Hong Kong Disneyland greatly relies on Filipino employees who are highly skilled, energetic, and world-class entertainers.
Manila Zoo is the third of Jocson’s Happyland Series from 2017. The series explores Filipino labor as an indispensable element of the entertainment industry.
In Happyland Part 1: Princess, two Filipino performers use the figure of Snow White to deconstruct the conventional image of the “ideal and dreamy” princess. Happyland Part 2: Your Highness is a collaboration with five dancers from Ballet Philippines. It depicts a group of ballet dancers dressed in tutus entering the Disney workforce. The third part features Filipinos playing happy cartoon animals in the Disneyland park.
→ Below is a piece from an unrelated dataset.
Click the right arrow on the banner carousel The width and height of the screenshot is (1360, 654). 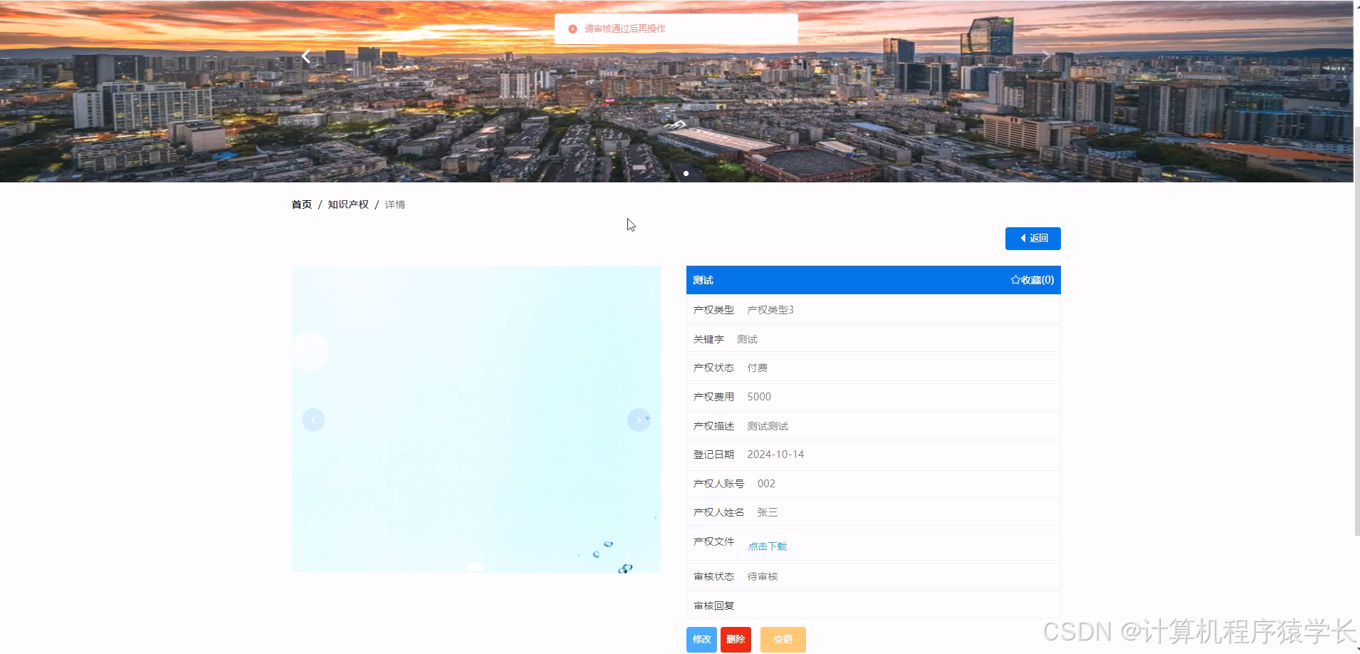pyautogui.click(x=1047, y=56)
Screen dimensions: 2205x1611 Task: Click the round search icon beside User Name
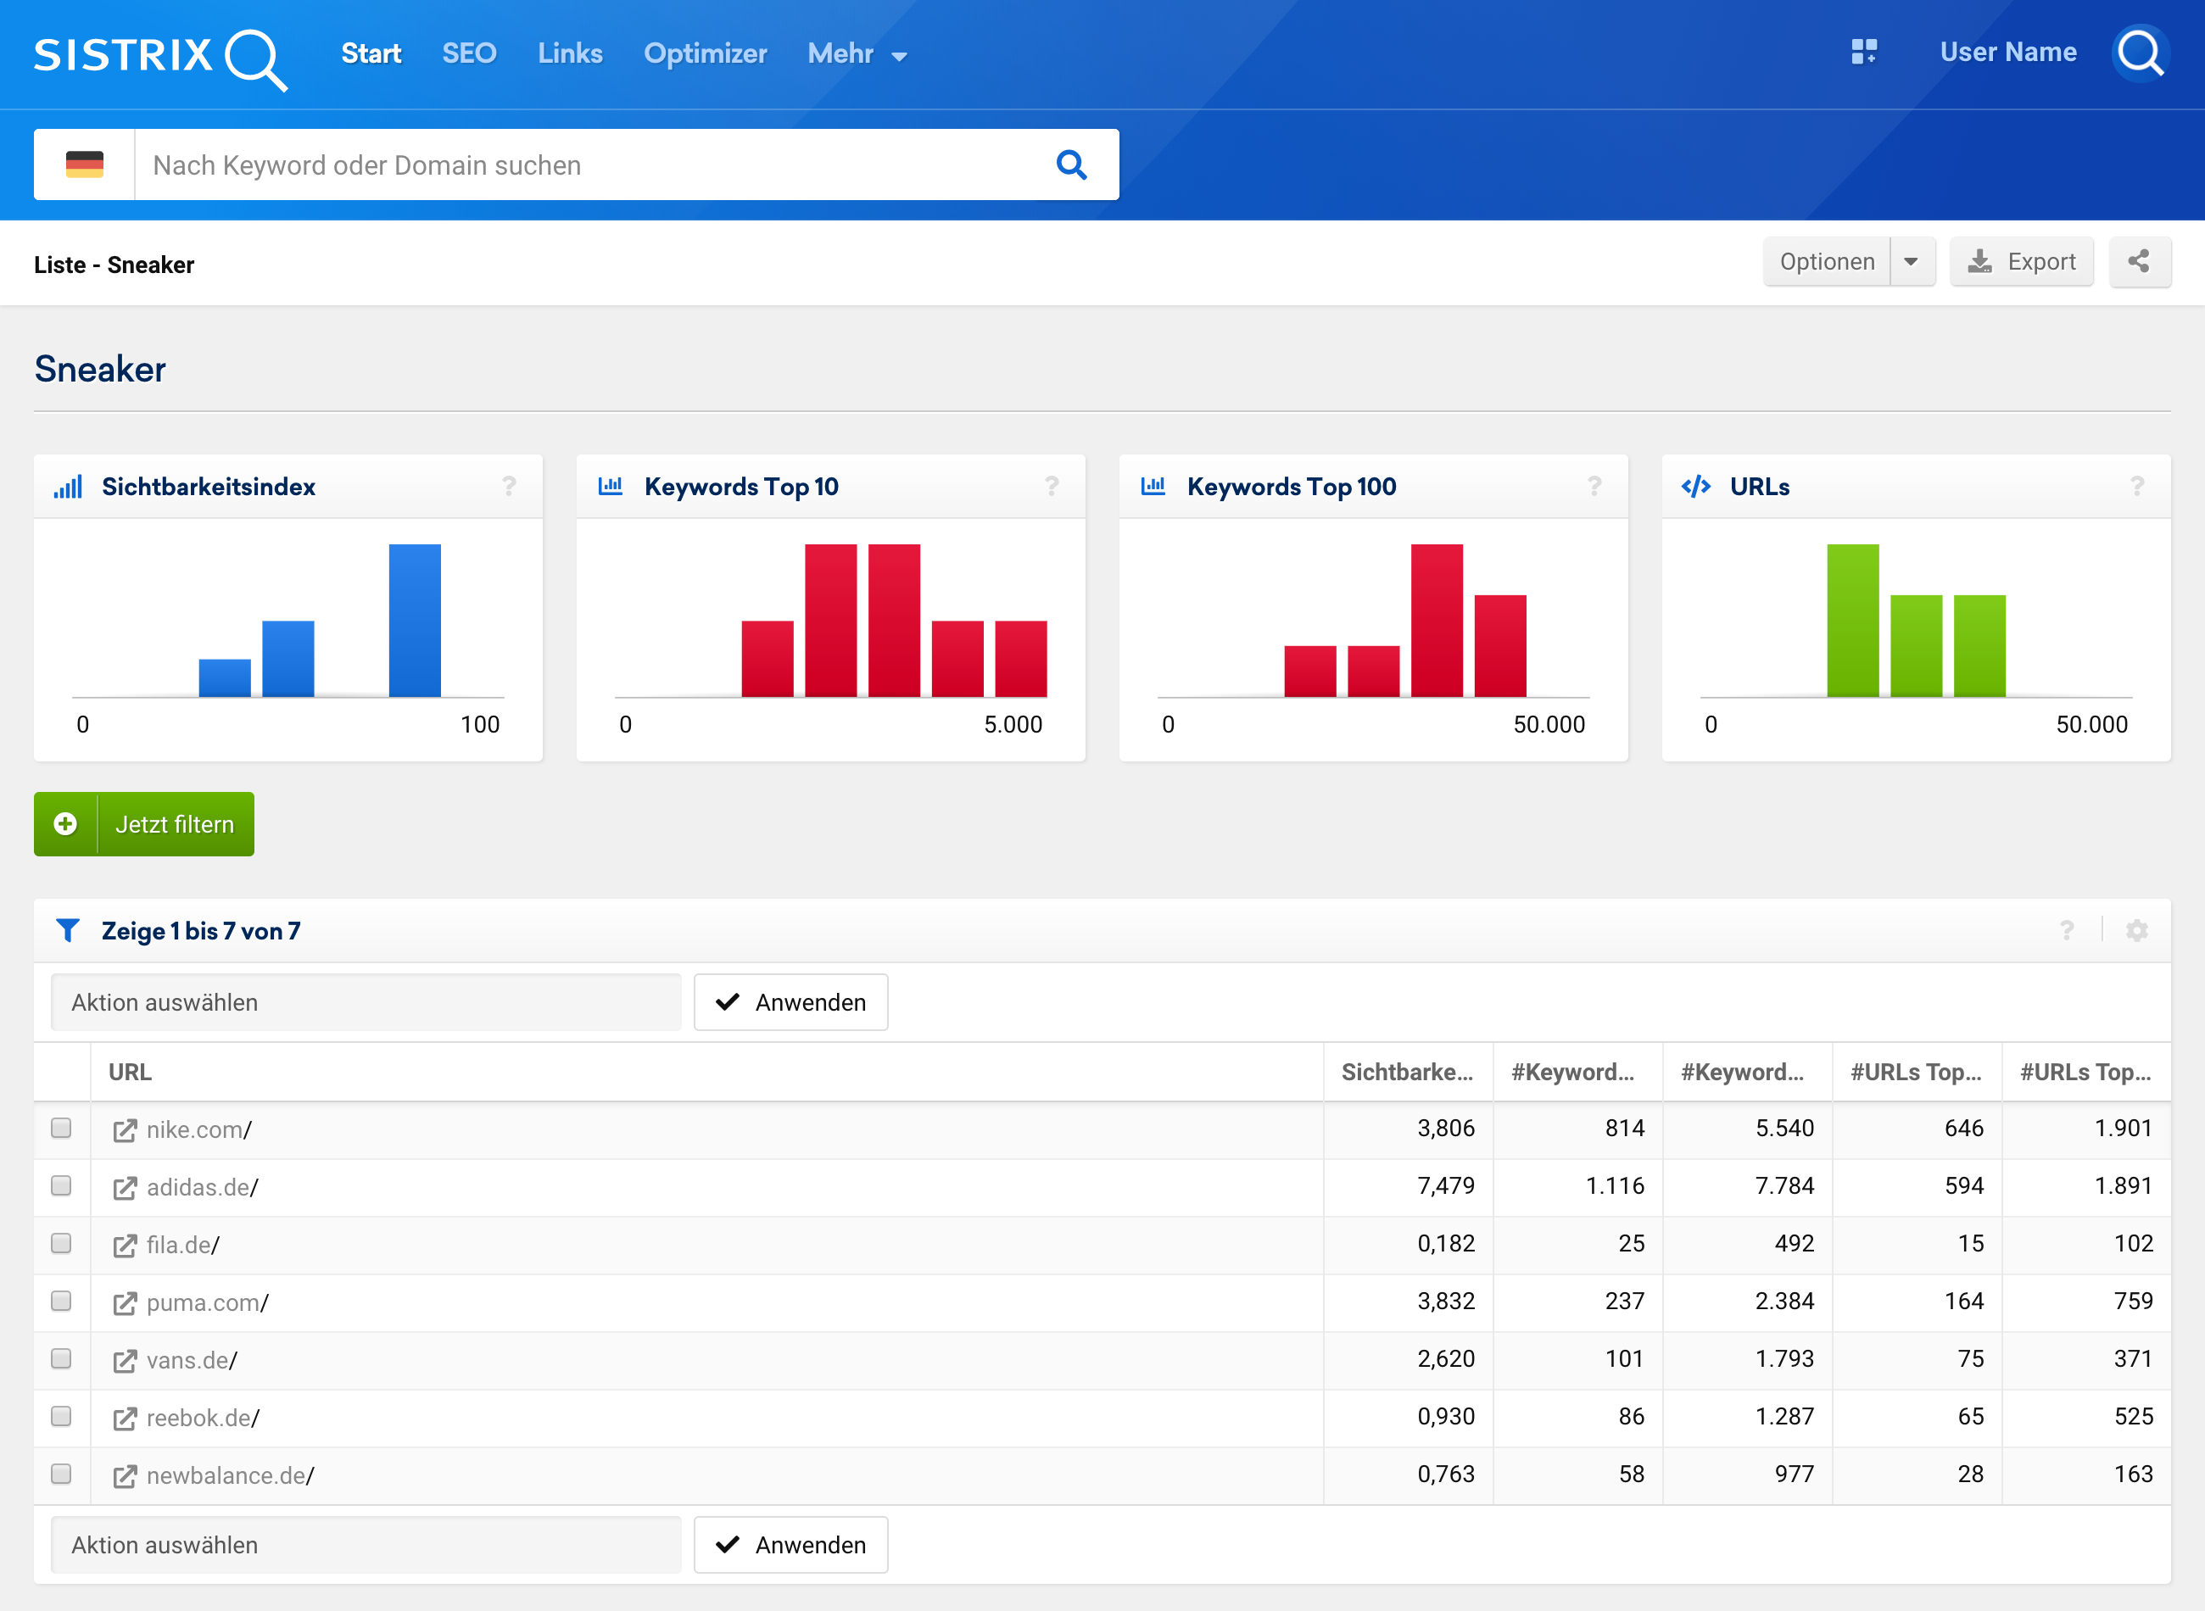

In Disney’s factory of “happiness,” animals and objects are anthropomorphized to embody American values, says Jocson. Disneyland has become a utopian zoo symbolizing happiness. Lions are kings, while monkeys, crickets, and fish have supporting roles, which at Disneyland are often played by Filipinos. They perform in brightly decorated environments to keep humans entertained inside the empire’s global playground.
Manila Zoo implies that Filipinos whose jobs transform them into happy anthropomorphic animals are actually captured animals,” says Jocson. “It also reflects the labor and social inequalities at Disneyland.”
Jocson is a contemporary choreographer and dancer from the Philippines who trained as a visual artist and has a background in ballet. For many years she has been using dance to explore labor relations and socioeconomics in the Philippines.
During the coronavirus pandemic, Jocson and four other performers have been livestreaming their shows from the Philippines. They used Zoom to give their performance at the Taipei Zhongshan Hall on August 28 and 29.